DOCUMENT PASSAGE ▸
■ ■ ■
I'll take half a dozen, please

0609_apron_1

My new house apron. I love it. I'll have one for each day of the week. With age, I seem to be getting sloppier and I finally (finally!) have realized the usefulness of an apron to protect clothing from cooking spills. I saw this pattern in a catalog months ago and though I almost never buy clothing patterns, it stuck in my mind. Isn't it cute? Here's the back

0609_apron_back

There are no ties, the backs cross each other to make a sort of pinafore. It reminds me in ways of a Beatrix Potter drawing. It is fully reversible

0609_apron_reverse

and I made the whole thing from fabrics I had on hand. Because I didn't have quite the right shapes of stash fabric I had to piece the flowered side in the back but I don't think it is all that noticeable.

0609_apron_pieced

Besides it gave me a feeling of thrift and good stewardship to figure out how to use the fabric anyway, even though the pattern as given didn't fit. I love the play of stripes and flowers, and it is a comfortable cover-all kind of garment that could be used for cooking, cleaning, painting, spinning (catch all that fluff), or harvesting things in the garden. It's not really a beginner pattern because of the scallops, but they could easily be rounded into a continuous curve. I'd like one in pink polka dots with a contrasting print. Also one in duck with binding for heavy duty chores, and one in red corduroy for winter. I could even see wearing an apron like this over an eyelet petticoat out into the Real World. The shape would also be lovely embellished with lace insertion or eyelet embroidery--if you were a fine needleperson, you could create the whole thing in broderie anglaise on linen. And right there, that's already half a dozen.
■ ■ ■
SOURCE MATERIAL ▸

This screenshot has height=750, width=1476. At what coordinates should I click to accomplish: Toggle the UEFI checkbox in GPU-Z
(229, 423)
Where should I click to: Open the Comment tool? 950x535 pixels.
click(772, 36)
■ ■ ■
EXERCISE PROMPT ▸ Write out the part of the apron post above word for word, starting with "0609_apron_reverse" and going on through "all that noticeable.".

EXERCISE ANSWER ▸
0609_apron_reverse

and I made the whole thing from fabrics I had on hand. Because I didn't have quite the right shapes of stash fabric I had to piece the flowered side in the back but I don't think it is all that noticeable.